Engobe is very similar to slip, but the distinguishing factor is that engobes are formulated using fried material that reduces shrinkage. Due to this change in components, engobes are used on ceramics that have already been biscuited. The use of engobes can actually be traced back to 3000 BC through excavations that revealed colored pottery.
Fixes are most commonly known to be simply a mixture of clay and water and usually a colorant, such as an oxide or stain. Angoba has a similar glide composition, but is produced with less clay than slip; the other components of the engobe are composed of flux or silica. The flux supports the process of preparing the clay liquid and also lowers the melting point of silica.
Silica is a glass former; in other words, it is "an oxide that can be easily formed from the glass" and is usually made from quartz ground to a fine powder. The properties of engobe are found between fiche and glaze, as the ceramic glaze is defined as a mixture of powdered materials, which often includes pre-melted glass made of fiche and applied to a ceramic body by spraying or dipping and capable of merging into a glass coating. when drying and baking. You can usually notice the difference in the finished piece, as the glaze tends to have a much glossier finish than the slip.
Engobes are incredibly flexible and can be used in your work for a variety of reasons. The main reason is to give your work depth of color and variety that can be created with this type of glaze.
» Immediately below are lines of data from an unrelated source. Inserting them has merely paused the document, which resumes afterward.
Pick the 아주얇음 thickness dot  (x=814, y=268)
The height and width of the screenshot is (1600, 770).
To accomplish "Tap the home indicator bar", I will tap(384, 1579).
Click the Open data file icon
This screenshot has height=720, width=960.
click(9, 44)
Engobes and flyers don't usually move around the pot so much when baking, so they are the most effective way to color your pot if you use intricate detailed designs and patterns, especially if you use several different colors. Engobes can be used to give more depth and visual range to its decorated surface.
The engobes and leaflets stick together well because they are both made of clay. However, you need to make sure that your work has dried to rough hard skin before covering it with a slip or engobe and placing it in the oven.vIf you want to make only one baking, then you should use loaves or engobes, and the icing should be placed on a product that is already baked with the biscuit. You can bake them again with a transparent glaze afterward, which will be sealed in your design and will give a wonderful shine to the dish.
You can be extremely creative in decorating your pot when you use an engobe and use as many colors as you want. A few decorating ideas are to use engobes to marble your work. All you have to do is cover your piece in one full color with a wide brush, not forgetting to pour the excess and then draw lines directly on it in another color. It is best to fill the squeeze bottle with a small nozzle for this type of application. Then carefully swirl the two colors together in the bowl. For a cleaner alternative to marbling, make your vertical lines the same way and then turn the dish over. Using the tip of the brush, slide the vertical lines through the bowl horizontally.
You can paint spots and stripes and intricate designs with engobes. If you need to be precise, you can use a pencil to make the markings on your pot first. You can even make your own template first and apply it carefully to your work before carefully brushing the leaf or engobe. Applying a sponge on your colored engobes is another really effective way to decorate, to make the traces of a sponge as light or dense as you want and with as many different colors as you want. Ideas for decorating with engobes and slips can be endless.